Quoted text
Run the following commands to inspect thread‑related status variables:

show status like '%thread%';
Variable_name          Value
Threads_cached         0
Threads_connected       219
Threads_created         655068
Threads_running         48

Key meanings:

Threads_cached : number of idle threads currently cached.

Threads_connected : total connections (each needs a thread).

Threads_created : total threads created since the server started.

Threads_running : threads that are active (not sleeping).

Ideally, thread_cache_size should be close to Threads_connected so that most connections can reuse cached threads instead of creating new ones.

Inspecting Configuration Variables

show variables like '%thread%';
+-----------------------------------------+-----------------+
| Variable_name                           | Value           |
+-----------------------------------------+-----------------+
| thread_cache_size                       | 128             |
| thread_concurrency                      | 24              |
| thread_handling                         | pool-of-threads |
| thread_pool_high_prio_mode              | transactions    |
| thread_pool_high_prio_tickets            | 4294967295      |
| thread_pool_idle_timeout                | 60              |
| thread_pool_max_threads                 | 100000          |
| thread_pool_oversubscribe               | 40              |
| thread_pool_size                        | 12              |
| thread_pool_stall_limit                 | 500             |
| thread_stack                            | 262144          |
| thread_statistics                       | OFF             |
+-----------------------------------------+-----------------+

If Threads_cached stays at 0 while Threads_created keeps growing, the cache size is too small.

Set problem
Copy out the thread variables text above in full, word for word and line for line, including both blocks of command output.

Record extracts
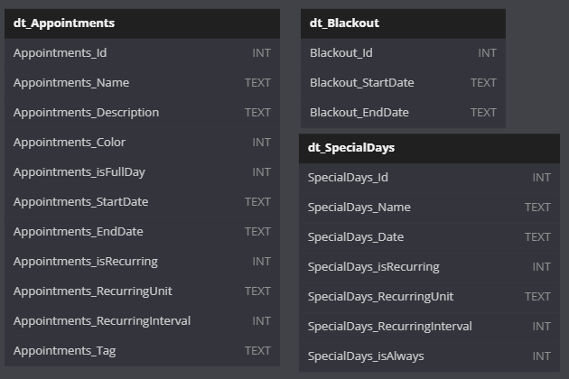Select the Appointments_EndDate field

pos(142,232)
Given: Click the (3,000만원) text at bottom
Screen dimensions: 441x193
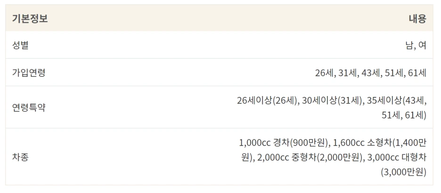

...

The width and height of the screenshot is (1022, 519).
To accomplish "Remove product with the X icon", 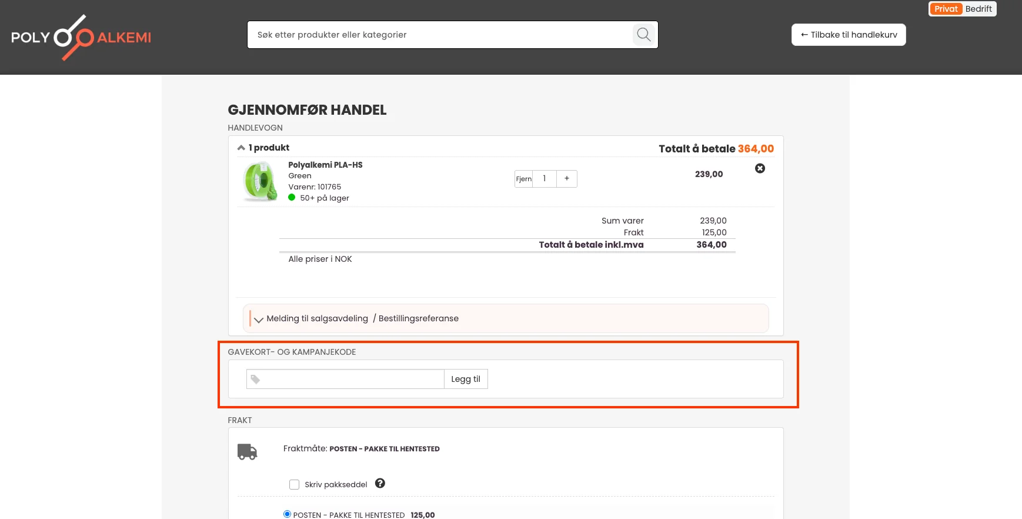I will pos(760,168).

--

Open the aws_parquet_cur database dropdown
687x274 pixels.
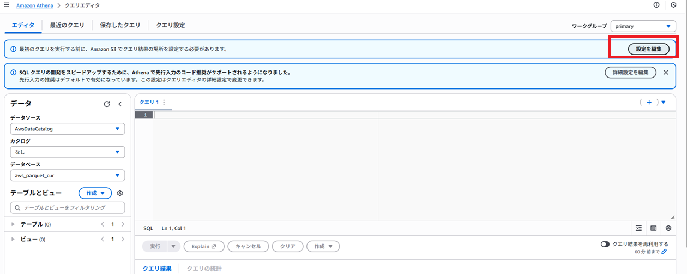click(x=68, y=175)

Task answer
Run the following commands to inspect thread‑related status variables:

show status like '%thread%';
Variable_name          Value
Threads_cached         0
Threads_connected       219
Threads_created         655068
Threads_running         48

Key meanings:

Threads_cached : number of idle threads currently cached.

Threads_connected : total connections (each needs a thread).

Threads_created : total threads created since the server started.

Threads_running : threads that are active (not sleeping).

Ideally, thread_cache_size should be close to Threads_connected so that most connections can reuse cached threads instead of creating new ones.

Inspecting Configuration Variables

show variables like '%thread%';
+-----------------------------------------+-----------------+
| Variable_name                           | Value           |
+-----------------------------------------+-----------------+
| thread_cache_size                       | 128             |
| thread_concurrency                      | 24              |
| thread_handling                         | pool-of-threads |
| thread_pool_high_prio_mode              | transactions    |
| thread_pool_high_prio_tickets            | 4294967295      |
| thread_pool_idle_timeout                | 60              |
| thread_pool_max_threads                 | 100000          |
| thread_pool_oversubscribe               | 40              |
| thread_pool_size                        | 12              |
| thread_pool_stall_limit                 | 500             |
| thread_stack                            | 262144          |
| thread_statistics                       | OFF             |
+-----------------------------------------+-----------------+

If Threads_cached stays at 0 while Threads_created keeps growing, the cache size is too small.